Given passage
****************************************
Another useful (but time-consuming) feature of `torchao` is ["autotuning"](https://github.com/pytorch/ao/tree/main/torchao/kernel). It tunes the `int_scaled_matmul` kernel for int8 dynamic + int8 weight quantization for the shape at runtime (given the shape of tensor passed to `int_scaled_matmul` op). Through this process, it tries to identify the most efficient kernel configurations for a given model and inputs.
To launch quantization benchmarking with autotuning, we need to enable the `TORCHAO_AUTOTUNER_ENABLE`. So, essentially: `TORCHAO_AUTOTUNER_ENABLE=1 TORCHAO_AUTOTUNER_DATA_PATH=my_data.pkl python my_script.py`. And when it's done, we can simply reuse the configs it found by doing: `TORCHAO_AUTOTUNER_DATA_PATH=my_data.pkl python my_script.py`.
****************************************
What this exercise asks
A. Answer these questions using the passage on torchao autotuning:
(i) Which kernel does autotuning tune?
(ii) Which environment variable must be enabled to launch quantization benchmarking with autotuning?
(iii) What file name is given for the autotuner data path in the example commands?
B. Reproduce word for word the part of the passage on torchao autotuning starting at "Another useful (but" and ending at "model and inputs.".
C. Carry the passage on torchao autotuning further from its last sentence.
The data have no connection to the passage on torchao autotuning.

Data section
****************************************
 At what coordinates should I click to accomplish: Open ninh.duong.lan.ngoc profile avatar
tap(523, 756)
****************************************
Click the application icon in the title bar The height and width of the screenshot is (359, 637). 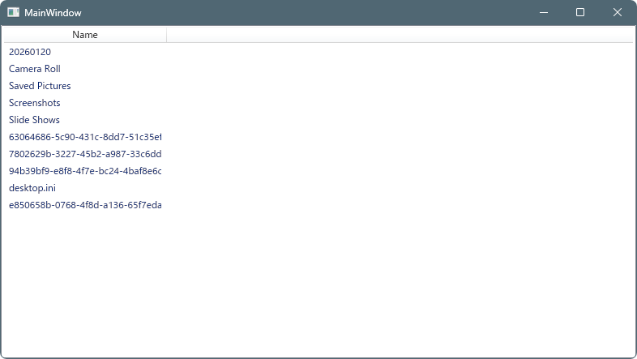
****************************************
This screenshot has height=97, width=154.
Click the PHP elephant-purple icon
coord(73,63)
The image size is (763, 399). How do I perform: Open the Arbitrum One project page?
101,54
****************************************
Answers to the exercises
A.
(i) The `int_scaled_matmul` kernel.
(ii) `TORCHAO_AUTOTUNER_ENABLE`.
(iii) `my_data.pkl`.

B.
Another useful (but time-consuming) feature of `torchao` is ["autotuning"](https://github.com/pytorch/ao/tree/main/torchao/kernel). It tunes the `int_scaled_matmul` kernel for int8 dynamic + int8 weight quantization for the shape at runtime (given the shape of tensor passed to `int_scaled_matmul` op). Through this process, it tries to identify the most efficient kernel configurations for a given model and inputs.

C.
If you're using autotuning, keep in mind that it only works for intX quantization, for now and it is quite time-consuming.
> [!NOTE]
> Autoquant and autotuning are two different features.## Reducing quantization time and peak memory
If we keep the model on CPU and quantize it, it takes a long time while keeping the peak memory minimum. How about we do both i.e., quantize fast while keeping peak memory to a bare minimum?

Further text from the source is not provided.